Drosten ist Virologe und ist als solcher in dieser Pandemie in das Spannungsfeld zwischen Wissenschaft, Politik und Medien geraten. Zum einen war er wissenschaftlicher Berater der deutschen Bundeskanzlerin Angela Merkel bzw. der deutschen Bundesregierung. Zum anderen mutierte er zum Erklärer dieser Pandemie für breite Teile der Gesellschaft - vor allem durch den NDR-Podcast "Coronavirus Update". Und zum dritten war da noch die Diskussion mit einem deutschen Massenblatt. Die "Bild-Zeitung" griff Drosten massiv an, kritisierte eine seiner Studien. Spätestens zu diesem Zeitpunkt war Drosten in Deutschland mindestens so bekannt, wie der Bundestrainer.
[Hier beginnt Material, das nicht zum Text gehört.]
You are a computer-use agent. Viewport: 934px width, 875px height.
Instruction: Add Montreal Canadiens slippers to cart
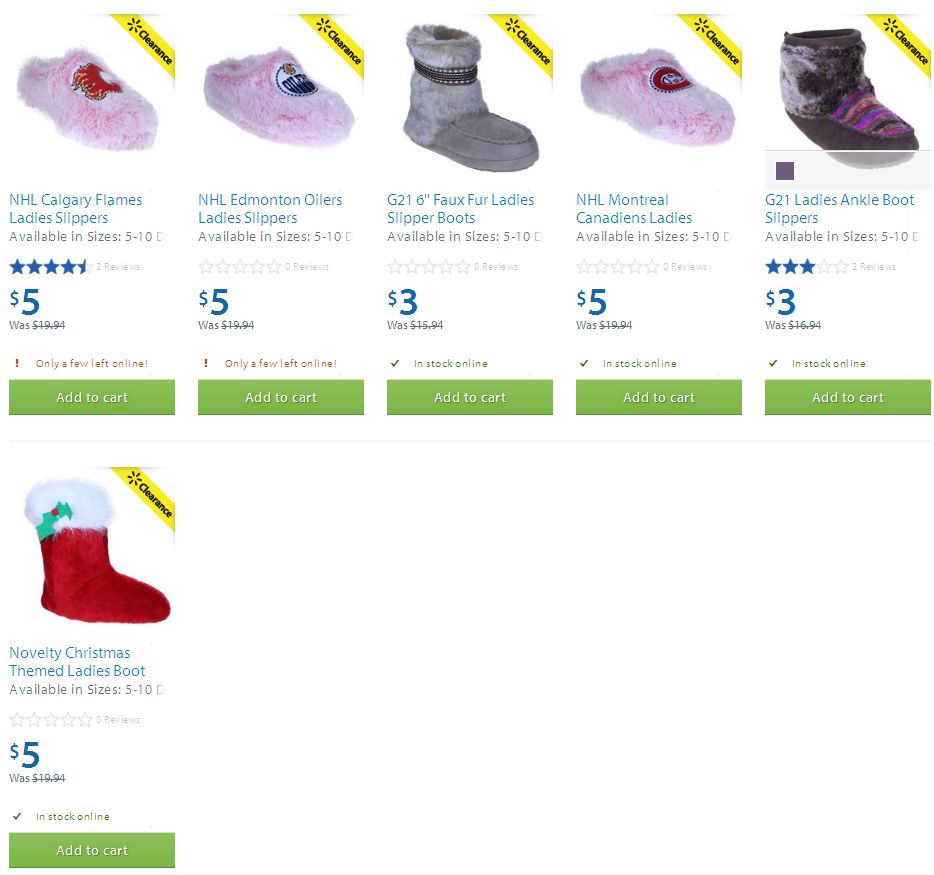pos(659,397)
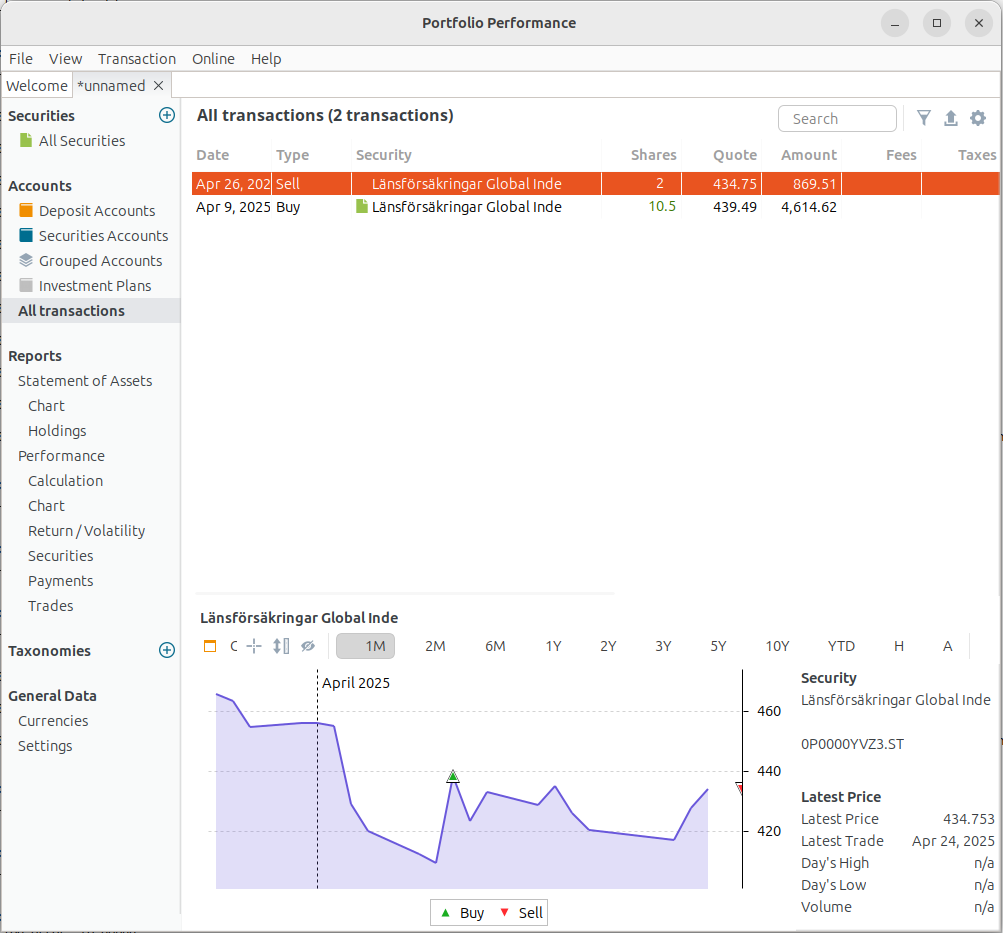Screen dimensions: 1003x933
Task: Open the transactions table settings gear
Action: [978, 118]
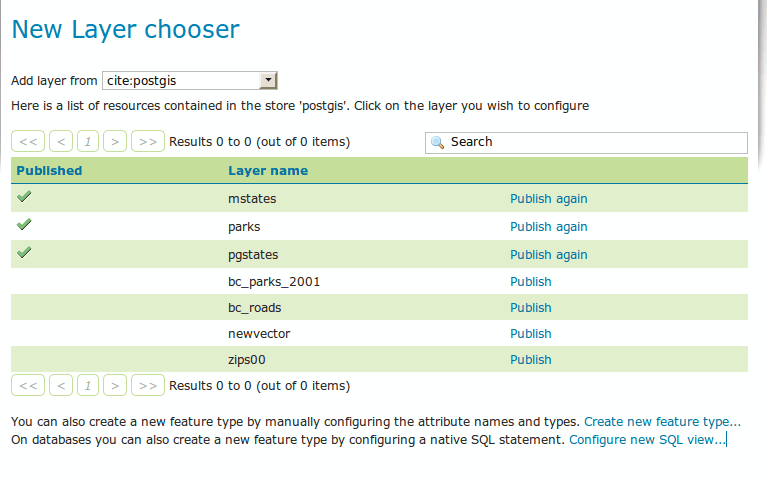Go to first page in top pager

coord(30,142)

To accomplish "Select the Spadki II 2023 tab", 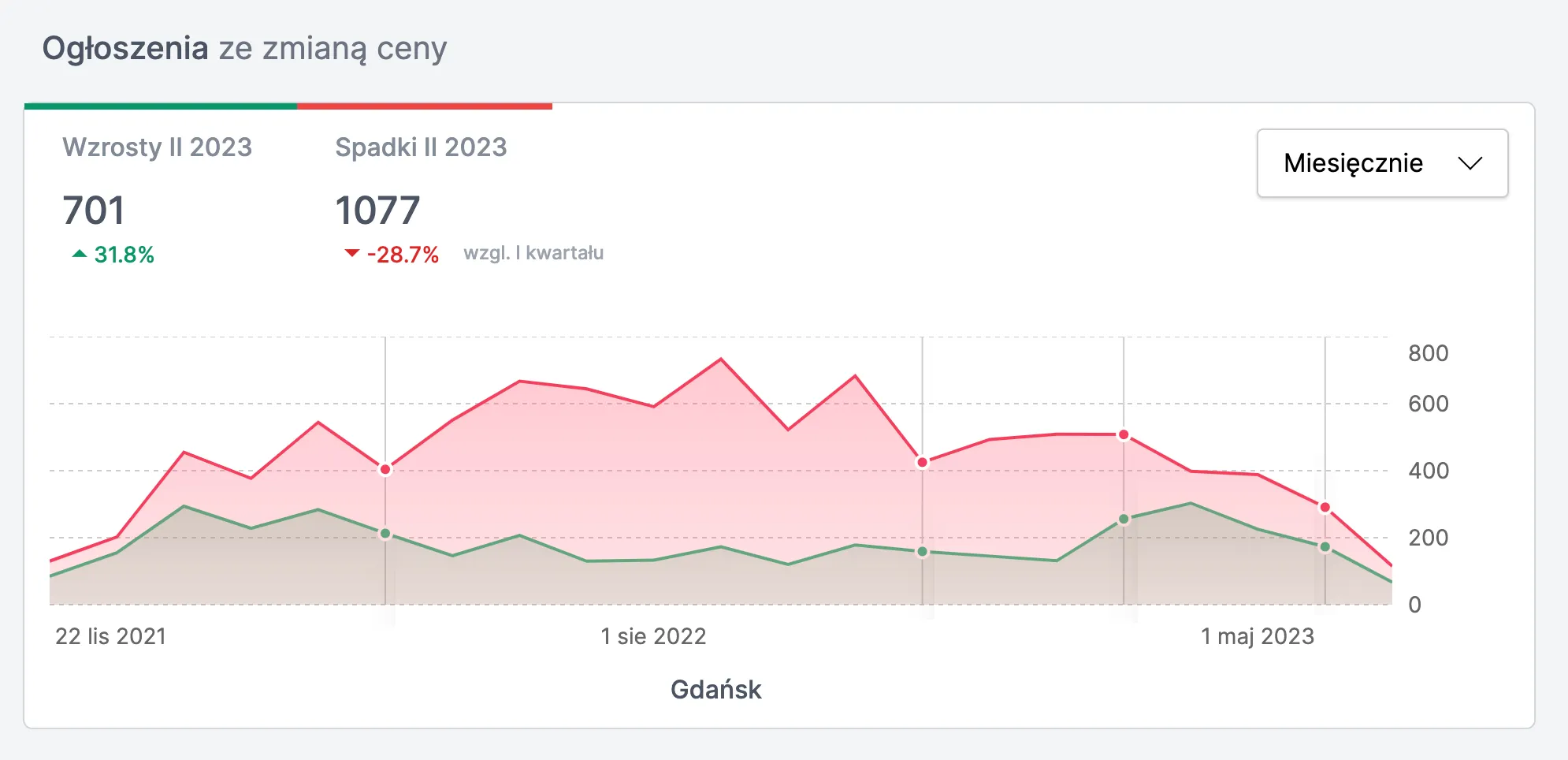I will tap(421, 147).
Mit dieser Bekanntheit kam viel Lob und Anerkennung. So wurde Drosten, übrigens gemeinsam mit einer anderen Corona-Erklärerin Mai Thi Nguyen Kim, das Bundesverdienstkreuz verliehen. Diese Bekanntheit brachte aber auch - vor allem - mediale Kritik und einen Platz im Kreuzfeuer von Coronaleugnern, Morddrohungen inklusive.
Experte für Coronaviren
Drosten blieb, zumindest wirkt es so auf Außenstehende und Beobachter, in seinen öffentlichen Auftritten ruhig. Mag sein, dass er seine Ruhe aus seinem umfangreichen Fachwissen zog. Denn das Wissenschaftsmagazin Science bezeichnet ihn als einen der "weltweit führenden Experten im Hinblick auf Coronaviren". Dies kommt nicht von ungefähr. 2003 entschlüsselte er bereits das Sars-Virus und auch 2012 konnte er beim Mers-Ausbruch seine Forschung an Coronaviren vorantreiben.
Und so war es auch nicht verwunderlich, dass einer der ersten Tweets Drostens zu dieser Pandemie im Jänner 2020 sich auf Sars-CoV-1 bezieht:
Apropos Twitter. Auch hier erklärt Drosten umtriebig, er zählt 760.000 Follower. Ebenda teilt er Studien, sein Wissen, seine Einschätzungen. Beefs auf der Microblogging-Plattform liefert er sich, wenn überhaupt mit der "Bild-Zeitung".
Drosten ist ein Mann der Grautöne, schwarz oder weiß ist inmitten komplexer wissenschaftlicher Zusammenhänge zu wenig. Und der Vater eines Sohnes versucht diese Grautöne erklärend zu schraffieren. Am besten ist das im "Coronavirus update"-Podcast zu beobachten. Alle zwei Wochen ist Drosten, abwechselnd mit Virologin Sandra Ciesek, zu Gast, vermittelt neue Studienerkenntnisse, setzt Schlagzeilen in Relation zu Forschungsergebnissen. Und trainiert so all jene, die nach der Karriere des Bundestrainers eine als Virologe anstreben.